Just wondering if anyone knows how long it typically takes Michigan to approve a PE application? Or if there is anywhere to check the status? I sent my info in about 3 weeks ago. Do they respond by email or snail mail?


----------



## jmbeck (Aug 5, 2009)

It took me 4.5 months to get my comity license from Michigan.

They were very slow, and for the most part, unhelpful. However, they were very friendly. Give them a call! They won't tell you anything, but they aren't ugly about it.


----------



## Guest (Aug 17, 2009)

I just recently got received my license by reciprocity in MI about three months ago. There is basically one person processing applications for several professions and he rotates the review based on ... well, I really don't know.

For new applicants, I have heard it takes even longer, so be prepared to wait.
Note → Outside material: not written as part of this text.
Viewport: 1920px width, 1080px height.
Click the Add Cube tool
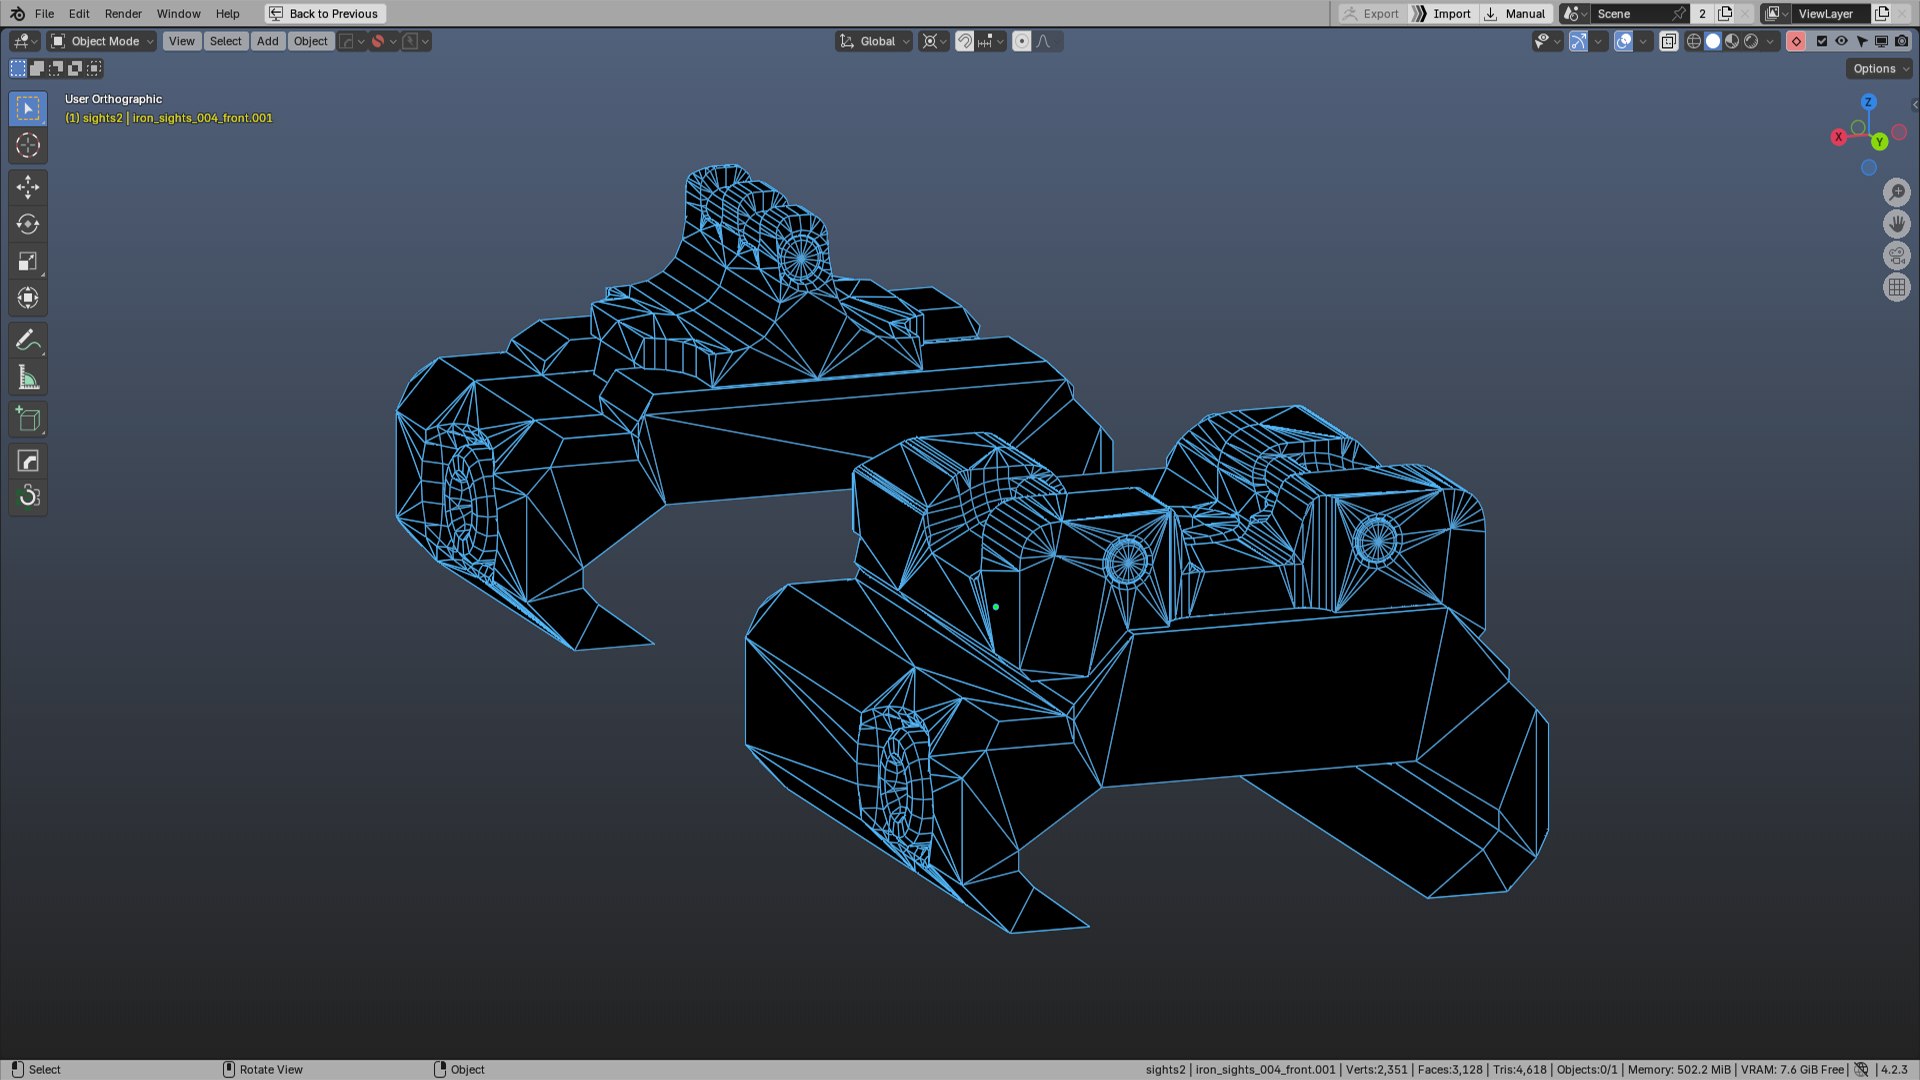28,419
It won't be the first time, nor the last time you will be waiting on something ....

JR


----------



## gymrat1279 PE (Sep 14, 2009)

I got mine in about 5 weeks. As soon as I got the results of my exam (December 2007) I filled out the application and sent it in. All my references were in by the first or second week of January 2008. My name showed up with my license number on the website in mid February 2008. Hope that helps!


----------



## ALBin517 (Sep 14, 2009)

gymrat1279 PE said:


> I got mine in about 5 weeks. As soon as I got the results of my exam (December 2007) I filled out the application and sent it in. All my references were in by the first or second week of January 2008. My name showed up with my license number on the website in mid February 2008. Hope that helps!
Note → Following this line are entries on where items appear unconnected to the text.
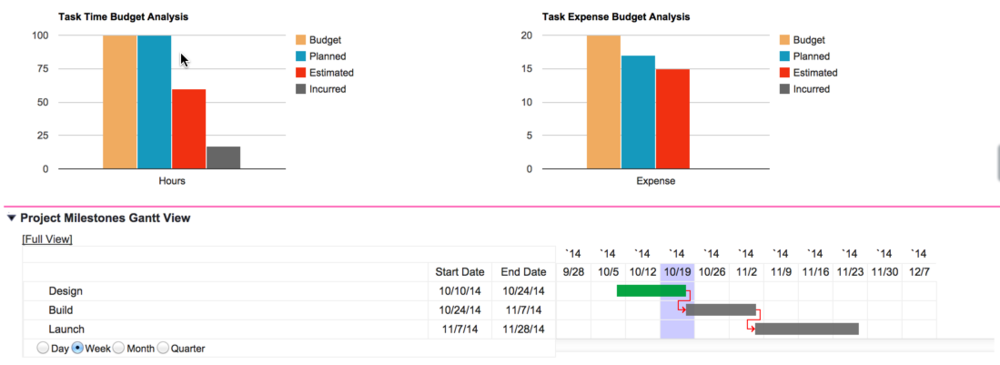Click the gray Incurred bar in Hours chart
1000x365 pixels.
click(x=223, y=158)
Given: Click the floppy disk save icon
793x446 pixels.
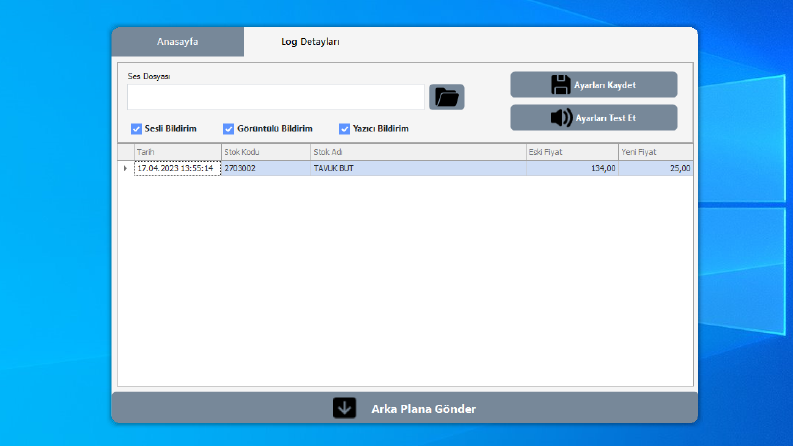Looking at the screenshot, I should [x=560, y=85].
It's been a couple years but my name showed up in the online search, a couple days before I got my "licensed" letter.


----------



## ozzy555 (Jul 14, 2010)

I am still waiting as well. They did cash my check June 17.

I often check the online search tool, hoping that i will show up one day: https://www2.dleg.state.mi.us/colaLicVerify/


----------



## Dlutz (Aug 7, 2010)

ozzy555 said:


> I am still waiting as well. They did cash my check June 17.
> I often check the online search tool, hoping that i will show up one day: https://www2.dleg.state.mi.us/colaLicVerify/


Submitted my app on June 14th and just got my license on Aug. 2nd. Took about 8 weeks. They say their standard processing time is 6-8 weeks.


----------